To the BNP, which has been waiting 17 years to regain power, Hadi was a spoiler. He was a loose cannon who could mobilize the street against any government.

In the ruthless calculus of power, he was an obstacle that needed to be removed before the election.

7.2 The Internal Purge

The “July Revolution” coalition is fracturing. The snippets reveal deep tensions between Inqilab Mancha and the National Citizen Party (NCP).

They are fighting over the same constituency: the angry youth. Reports suggest conflicts over extortion turf in Motijheel and Paltan – the very area where Hadi was shot.

It is highly probable that Hadi was killed by a rival faction within the “revolutionary” movement—a classic case of the revolution eating its own children.

The use of a “former Chhatra League” gunman (Masud) was likely a hired gun situation, a mercenary act rather than an ideological one.

7.3 The Martyrdom Strategy

There is also the chilling possibility that radical elements wanted a martyr. The anti-India movement needed a fresh infusion of blood to sustain its momentum.

Hadi alive was a troublesome independent candidate; Hadi dead is a perfect symbol, a “Martyr of Sovereignty” whose image can be used to whip up anti-India frenzy and consolidate Islamist power.

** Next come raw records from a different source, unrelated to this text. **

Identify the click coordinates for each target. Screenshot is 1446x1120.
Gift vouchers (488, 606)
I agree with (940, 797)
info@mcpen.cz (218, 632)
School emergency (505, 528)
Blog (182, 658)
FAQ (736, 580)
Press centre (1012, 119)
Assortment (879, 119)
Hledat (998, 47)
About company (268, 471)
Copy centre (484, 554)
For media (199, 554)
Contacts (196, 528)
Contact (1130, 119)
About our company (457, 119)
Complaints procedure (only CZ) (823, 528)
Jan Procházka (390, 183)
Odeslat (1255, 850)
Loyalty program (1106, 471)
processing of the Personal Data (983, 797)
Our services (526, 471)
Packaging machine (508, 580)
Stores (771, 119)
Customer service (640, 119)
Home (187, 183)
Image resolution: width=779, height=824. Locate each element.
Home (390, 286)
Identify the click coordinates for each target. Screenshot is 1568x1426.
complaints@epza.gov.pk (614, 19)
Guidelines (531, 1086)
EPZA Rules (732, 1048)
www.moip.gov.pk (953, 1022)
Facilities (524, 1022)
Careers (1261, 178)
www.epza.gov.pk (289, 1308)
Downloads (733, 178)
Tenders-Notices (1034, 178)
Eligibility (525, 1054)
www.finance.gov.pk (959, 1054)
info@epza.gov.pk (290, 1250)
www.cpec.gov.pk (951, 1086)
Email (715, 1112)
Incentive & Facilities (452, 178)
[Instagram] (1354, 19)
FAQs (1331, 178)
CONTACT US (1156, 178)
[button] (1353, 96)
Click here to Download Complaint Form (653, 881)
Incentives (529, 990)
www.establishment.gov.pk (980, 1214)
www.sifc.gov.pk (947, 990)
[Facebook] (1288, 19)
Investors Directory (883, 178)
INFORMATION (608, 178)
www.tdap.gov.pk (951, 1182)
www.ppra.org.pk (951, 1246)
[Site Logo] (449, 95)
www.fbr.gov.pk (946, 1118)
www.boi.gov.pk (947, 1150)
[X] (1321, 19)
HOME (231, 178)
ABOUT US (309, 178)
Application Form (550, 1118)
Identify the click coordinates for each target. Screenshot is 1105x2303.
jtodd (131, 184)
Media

Conclusion: The Fire Next Door

The assassination of Sharif Osman Hadi was a tragedy, but the reaction to it has been a catastrophe. It has exposed the fragile lie of the “New Bangladesh.”

There is no democracy blooming in Dhaka; there is only the rule of the mob.

For the Hindu minority, represented by the ashes of Dipu Chandra Das, the future is terrifying.

They are now hostages in their own land, liable to be lynched whenever a political distraction is needed.

For the free press, represented by the charred offices of Prothom Alo, the message is “conform or burn.”

For India, the illusion of a friendly neighbor is over. The “Golden Bengal” has been cannibalized by a radicalism that views India’s destruction as its holy duty.

As the winter fog settles over the grave of Hadi and the scorched tree in Mymensingh, one truth remains clear: The killers of Sharif Osman Hadi are not in Delhi.

They are in Dhaka, sitting in the very offices and mosques that claim to mourn him. And they are just getting started.